Stanza 2 resembles stanza 1 in other ways as well, including the ways it echoes the imagery and phrasing of the first stanza. Thus, the word heart appears both in line 5 and in line 10, while sunshine is mentioned both in line 7 and in line 13. The word acts is first used in line 2 and then is echoed by act in line 14. And, of course, the final lines of each stanza are intriguing not only because of their similarities but also because of their differences. As even its appearance on the page suggests, this is a poem with a high degree of unity and coherence. It is a well-designed poem that also has very obvious designs on the reader. It is intended less to intrigue than to persuade and even, perhaps, to pressure.
The speaker’s use of the word soul in line 15 to refer to another human being may suggest that the poem’s initial readers (most of whom would have called themselves Christians) have an almost religious obligation to treat others with charity and kindness. Such phrasing may also suggest that in the final analysis, it will not be readers themselves, but rather God, who will be assessing their conduct. Whatever Eliot’s personal attitudes toward religion may have been, she knew the conventional religious beliefs of the audience she was addressing. The reference to other persons as “souls” would definitely have played on the religious consciences of many of her first readers. By calling other people “souls,” the poem suggests that all persons are equal in the sight of God and that readers have two more reasons to treat others well: God expects them to do so, and someday they will face God’s judgment.

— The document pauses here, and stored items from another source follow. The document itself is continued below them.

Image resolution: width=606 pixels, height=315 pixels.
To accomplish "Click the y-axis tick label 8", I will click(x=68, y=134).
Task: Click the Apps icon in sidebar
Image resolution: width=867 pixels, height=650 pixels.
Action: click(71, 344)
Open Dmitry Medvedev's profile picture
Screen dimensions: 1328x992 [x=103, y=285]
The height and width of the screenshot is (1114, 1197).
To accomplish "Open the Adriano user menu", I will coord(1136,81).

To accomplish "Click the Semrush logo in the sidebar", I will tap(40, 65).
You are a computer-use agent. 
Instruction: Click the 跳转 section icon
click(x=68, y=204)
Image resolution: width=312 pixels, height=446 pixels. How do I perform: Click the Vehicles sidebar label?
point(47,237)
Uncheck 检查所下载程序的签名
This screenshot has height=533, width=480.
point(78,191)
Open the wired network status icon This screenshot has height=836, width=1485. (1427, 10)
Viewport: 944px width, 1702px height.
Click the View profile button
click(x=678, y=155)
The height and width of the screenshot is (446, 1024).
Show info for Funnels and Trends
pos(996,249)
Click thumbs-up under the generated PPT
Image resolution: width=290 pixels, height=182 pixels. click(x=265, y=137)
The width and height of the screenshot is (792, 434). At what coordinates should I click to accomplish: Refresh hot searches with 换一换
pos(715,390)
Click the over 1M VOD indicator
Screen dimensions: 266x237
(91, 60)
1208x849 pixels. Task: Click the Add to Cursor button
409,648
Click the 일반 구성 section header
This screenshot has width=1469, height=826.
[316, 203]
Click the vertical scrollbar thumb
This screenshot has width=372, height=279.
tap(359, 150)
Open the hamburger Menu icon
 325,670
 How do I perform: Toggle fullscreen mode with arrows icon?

The poem repeatedly suggests that moral behavior is not especially demanding: it doesn’t cost much to bring a bit of cheer into another person’s day. Thus readers should feel even more obliged to show concern for others, since doing so costs them very little. Yet the final line catches us a bit by surprise. If (the speaker says) we fail to treat others well during the course of a day, then we should “count that day as worse than lost” (line 16).
Both the poem’s title, “Count That Day Lost,” and its highly symmetrical structure had led us to expect that it might end with the identical phrase used in the title, thus giving the work a final effect of complete balance. Therefore the inclusion of the word worse (“Count that day worse than lost”) comes as a slight shock. It briefly but noticeably subverts the symmetry that the speaker has thus far constructed. Why, we wonder, is a day lacking in charitable behavior not simply “lost” but “worse than lost”?
Various possibilities present themselves. Does “worse than lost” imply that the failure to be kind is especially blameworthy? Does that phrase suggest that a lack of kindness should particularly trouble one’s personal conscience, especially when kindness is so easy? Or does the phrase perhaps even suggest that ultimately the failure to be kind will be judged by God? Whatever the case, the shift from the expected “count that day lost” to the unexpected “count that day worse than lost” makes the final line especially memorable and emphatic.